Entre outras coisas, a viúva sempre disse que o fazia por Sean, o filho de ambos, que agora usa seu estúdio no Soho para atender as pessoas, já que ela se mostra resistente à ideia de receber estranhos em sua casa próxima ao Central Park. Sean colaborou em grande parte para que as bandas e os artistas indies mais arriscados de sua geração —de Peaches, Le Tigre, Polyphonic Spree, The Flaming Lips a Cat Power, Antony, Craig Armstrong ou DJ Spooky— contribuam em reivindicar a arte de sua mãe. É outra das razões pelas quais Yoko Ono sente que voltou a nascer.
Empenhada em seus aspectos pacifistas, deseja o melhor para todo mundo menos para Chapman, que faz questão de não perdoar. “Não, não o fiz”, comenta.
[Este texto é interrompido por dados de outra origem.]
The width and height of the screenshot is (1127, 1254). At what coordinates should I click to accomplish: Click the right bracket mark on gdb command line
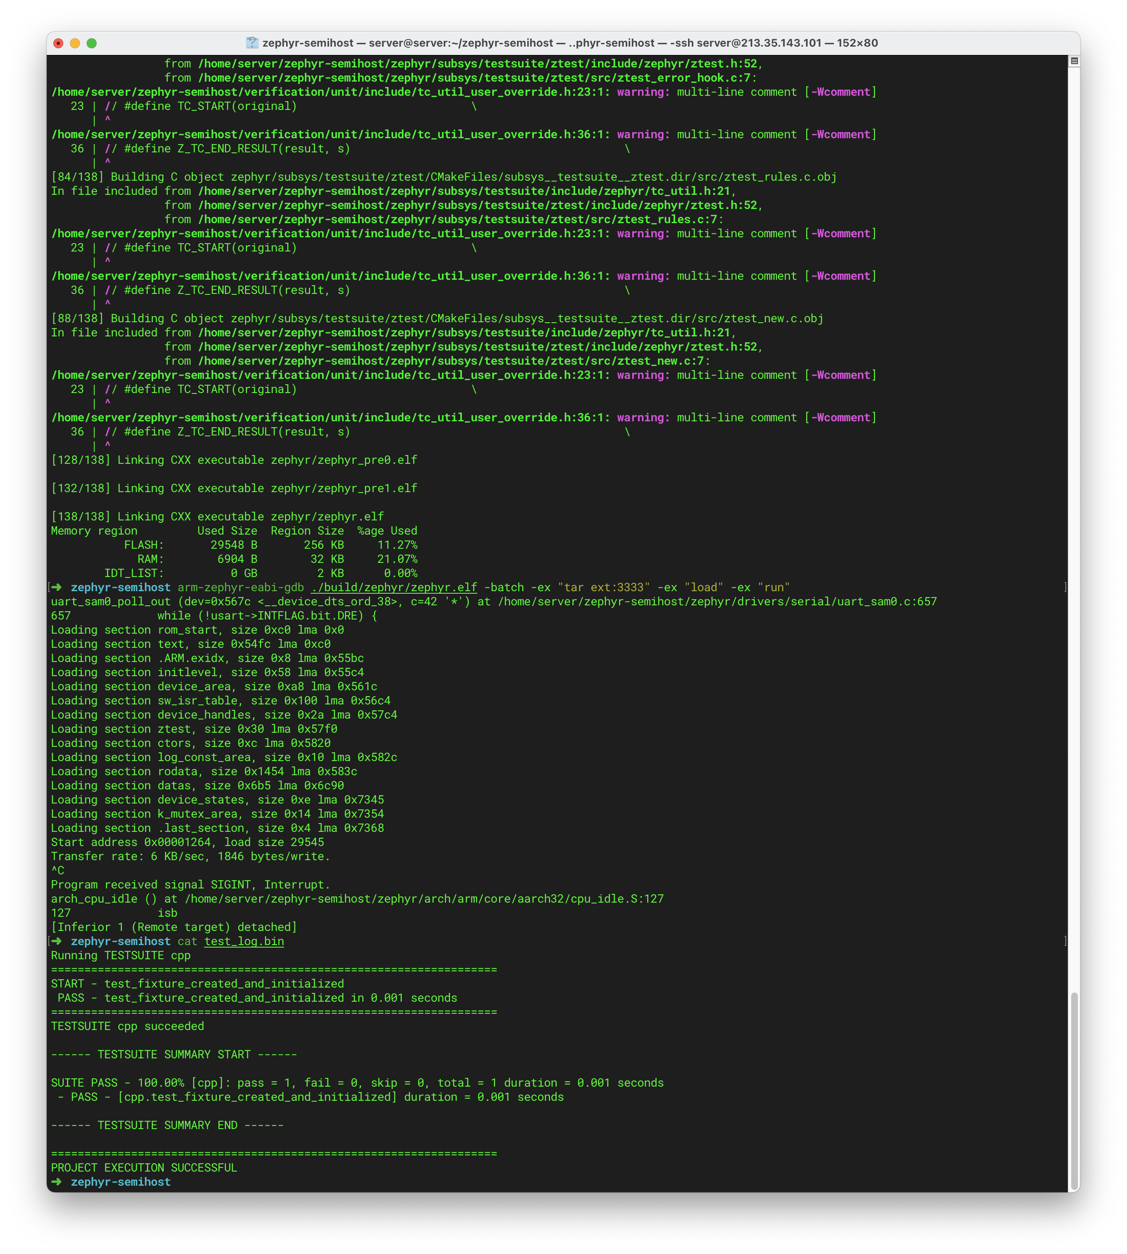pyautogui.click(x=1065, y=587)
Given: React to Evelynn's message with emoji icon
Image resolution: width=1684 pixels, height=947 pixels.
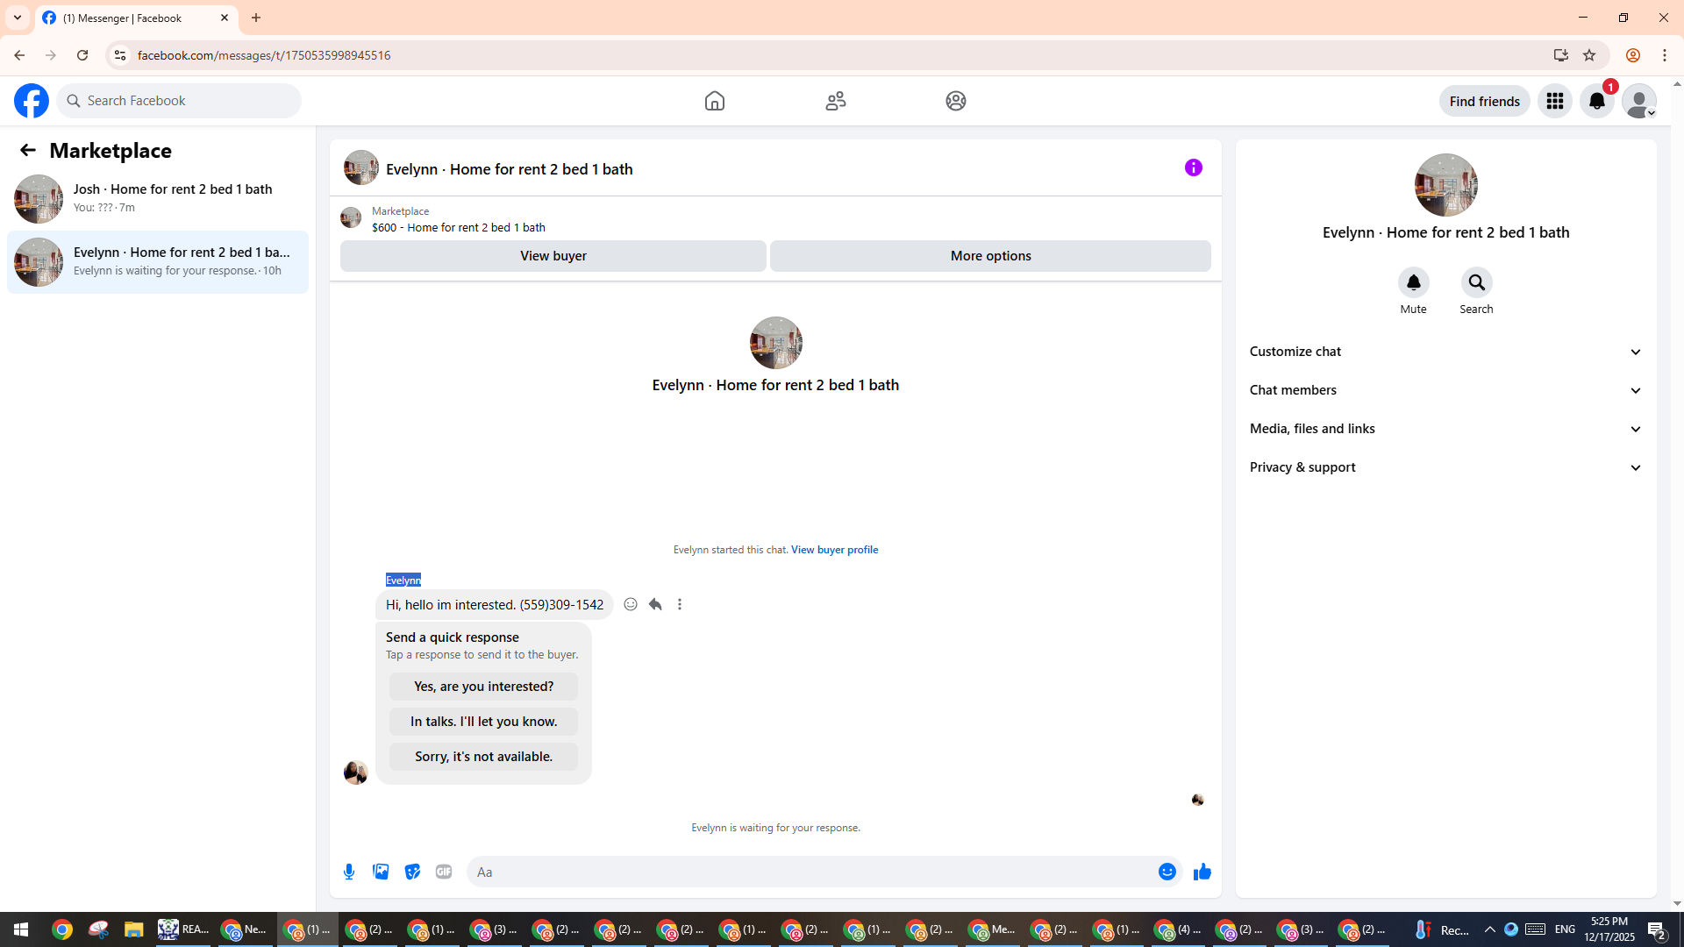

Entusiasmada com sua exposição no Guggenheim, aproveita para insinuar que seus antepassados podem ter procedência espanhola. “Não era muito bem visto isso em meu país, essa coisa das misturas, mas os espanhóis e os portugueses se deixaram cair por Nagasaki e parece que tiveram algum contato com a minha família”. Uma família de ascendência nipônica que, apesar de contar com um pai banqueiro, não houve rejeição no fato de sua filha se converter em uma artista de vanguarda. “Em absoluto, meu pai era músico e minha mãe pintava, de modo que eles se entendiam”, explica Yoko.